Instant messaging alert service to help medics fight flu in hospitals
A new WhatsApp-style messaging service has been set up to alert doctors if a patient has been tested positive for flu to help reduce the spread of the virus within hospitals.
Clinicians at University Hospital Southampton NHS Foundation Trust (UHS) previously spent more than an hour calling round wards to provide the results of flu tests.
But now, IT experts have created a ‘bot’ which uses the Medxnote messaging app to send flu alerts along with a PDF of the results in detail.
Dr Ben Marshall, a consultant in respiratory medicine, said: “The introduction of the flu alert and the level of detail it provides instantaneously is a significant development which has the potential to vastly improve the management of patients with influenza in hospital.
“Prompt management and, where necessary, isolation of patients suffering from flu and an understanding of the type of virus is essential in ensuring both their own safety and that of others, so any development that speeds up the process is much-needed.”
A UHS spokesman said: “Once a clinician is signed in to Medxnote on their own smartphone, they are able to securely contact colleagues with questions about individual patients and share confidential information and images.

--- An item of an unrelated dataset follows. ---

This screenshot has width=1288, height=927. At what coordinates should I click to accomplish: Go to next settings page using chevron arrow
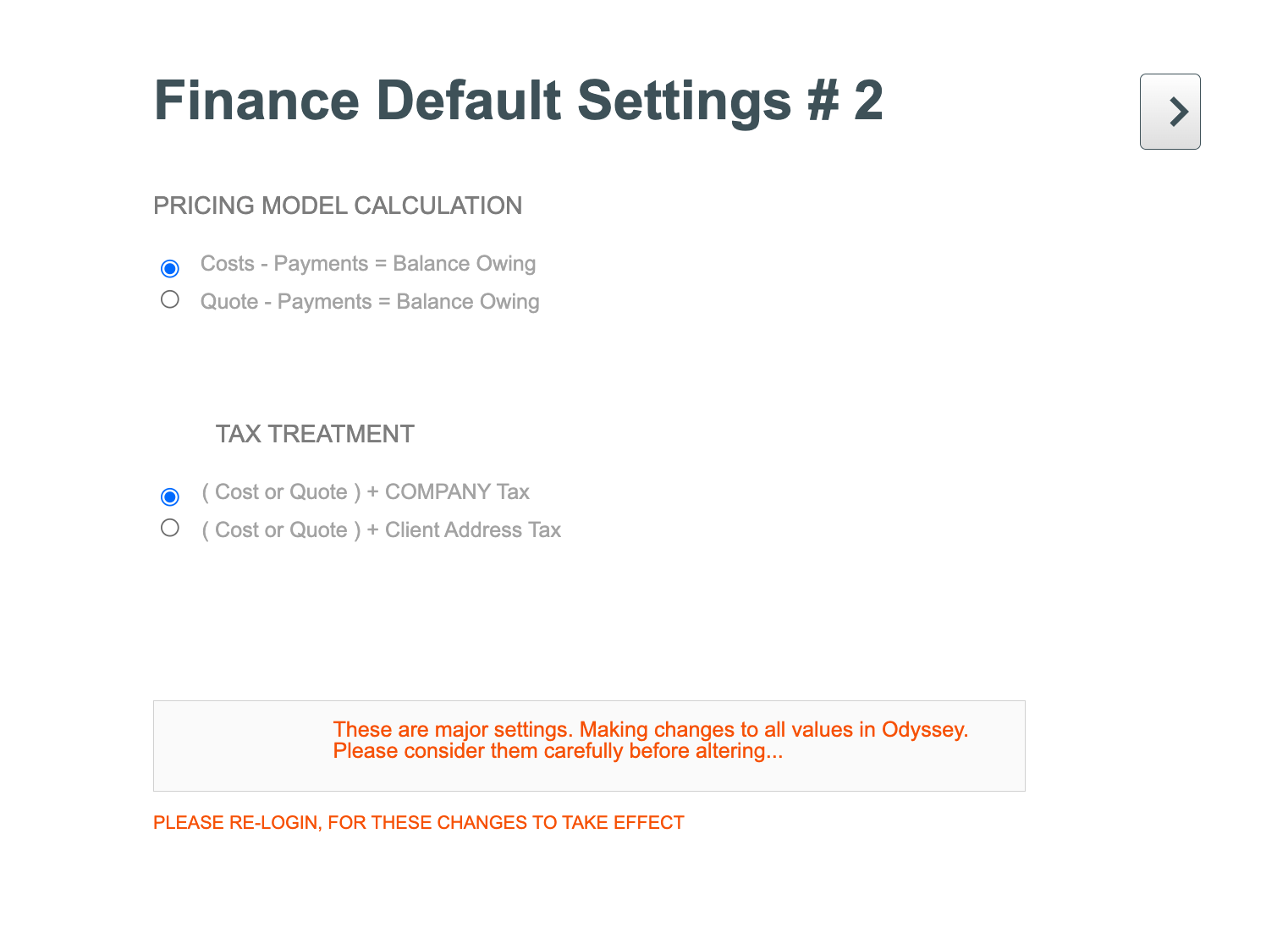(1170, 112)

“They then log out at the end of their shift and no data is saved or stored on their device.
“Medxnote is designed to replace the traditional bleep system and, during a pilot at UHS within two surgical teams last year, 400 messages were sent each day which saved clinicians 26 hours of time in the first week of use.”
Helen Harrison, Medxnote project manager at UHS, said: “The main issue clinicians experience using bleeps is that they don’t know if the bleep is a request for a simple update or for an urgent task, so they treat them all as urgent which prevents them from prioritising.
“With Medxnote, clinicians are able to send instant messages to colleagues so they are able to instantly see what the communication is about, no matter where they are, and prioritise and respond appropriately.”
The UHS spokesman added that flu and the complications associated with it caused an average of 8,000 deaths a year in England, with around 6,000 of those people with heart and lung disease.